Grupo Proteste na mídia: Apple é alvo de ação por iPhones lentos

Grupo Proteste na mídia: Apple é alvo de ação por iPhones lentos

Multinacional pode pagar 60 milhões de Euros em indenizações para proprietários de iPhones 6, 6 Plus, 6s e 6s Plus vendidos na Itália

A Apple é alvo de uma ação coletiva da Altroconsumo, da Itália, que acusa a multinacional norte-americana de deixar intencionalmente o sistema de iPhones antigos mais lentos. A associação italiana faz parte da Euroconsumers, organização sem fins lucrativos formada por associações de consumidores europeias na Bélgica, Portugal e Espanha. No Brasil ela é representada pela PROTESTE.

O assunto ganhou até o termo, o Batterygate, usado para descrever supostos controles de desempenho em modelos mais antigos da linha de iPhones da Apple para preservar a estabilidade do sistema em baterias degradadas. A fabricante teve problemas em mais lugares do mundo, além da Itália.

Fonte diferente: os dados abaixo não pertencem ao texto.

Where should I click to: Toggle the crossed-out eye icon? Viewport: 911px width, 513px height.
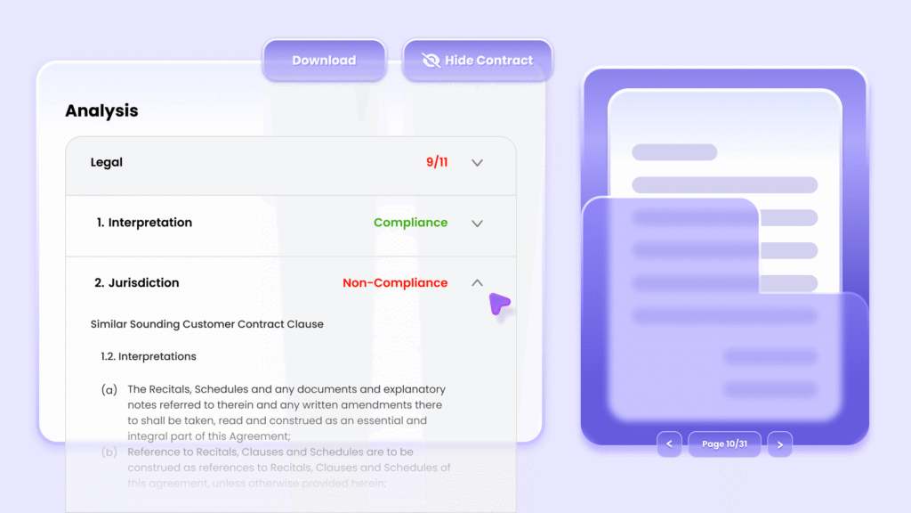pyautogui.click(x=431, y=61)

De acordo com a agência Reuters, o grupo exige o pagamento de 60 milhões de Euros (aproximadamente R$ 395 milhões) em indenizações para proprietários de iPhones 6, 6 Plus, 6s e 6s Plus vendidos na Itália entre 2014 e 2020.

Outras ações

A Euroconsumers já havia entrado com um processo semelhante no ano passado, o qual aparentemente não teve nenhum efeito, já que o grupo italiano decidiu emplacar uma nova ação contra a Apple.

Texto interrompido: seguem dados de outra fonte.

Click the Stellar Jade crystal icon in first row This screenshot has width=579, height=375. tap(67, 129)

“Quando os consumidores compram iPhones, eles esperam produtos de qualidade sustentáveis. Infelizmente, não foi isso que aconteceu com a linha do iPhone 6. Não só os consumidores foram defraudados, como também tiveram de enfrentar frustração e prejuízos financeiros, do ponto de vista ambiental também é totalmente irresponsável”, declarou o grupo.

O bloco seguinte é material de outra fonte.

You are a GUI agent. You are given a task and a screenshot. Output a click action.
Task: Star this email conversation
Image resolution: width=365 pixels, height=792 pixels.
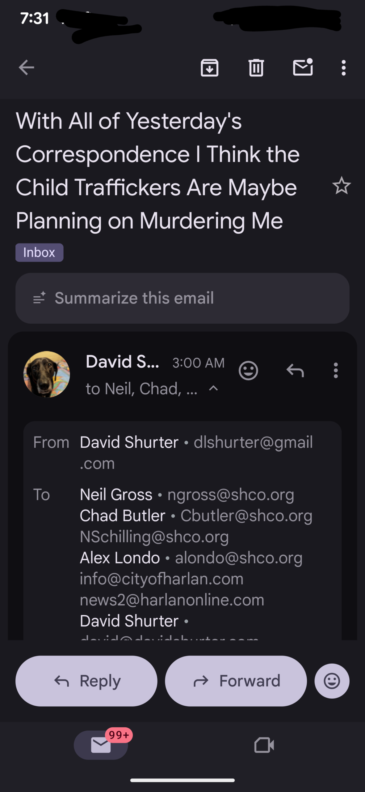pyautogui.click(x=341, y=186)
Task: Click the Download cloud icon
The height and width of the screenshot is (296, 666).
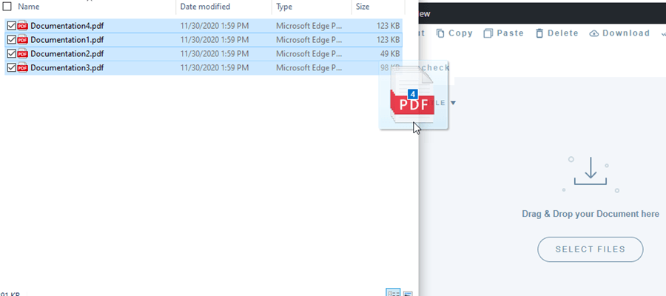Action: 594,33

Em resposta, a Apple disse que “nunca fez nada nada para encurtar intencionalmente a vida útil de qualquer produto ou degradar a experiência do usuário para impulsionar as atualizações do cliente”.

Segundo a agência de notícias, a multinacional já concordou em pagar US$500 milhões (R$ 2,7 bilhões) para ressarcir consumidores e mais US$113 milhões (R$ 609 milhões) para encerrar o caso em estados americanos.

No Brasil, processos abertos contra a Apple sobre o mesmo problema não contemplaram consumidores.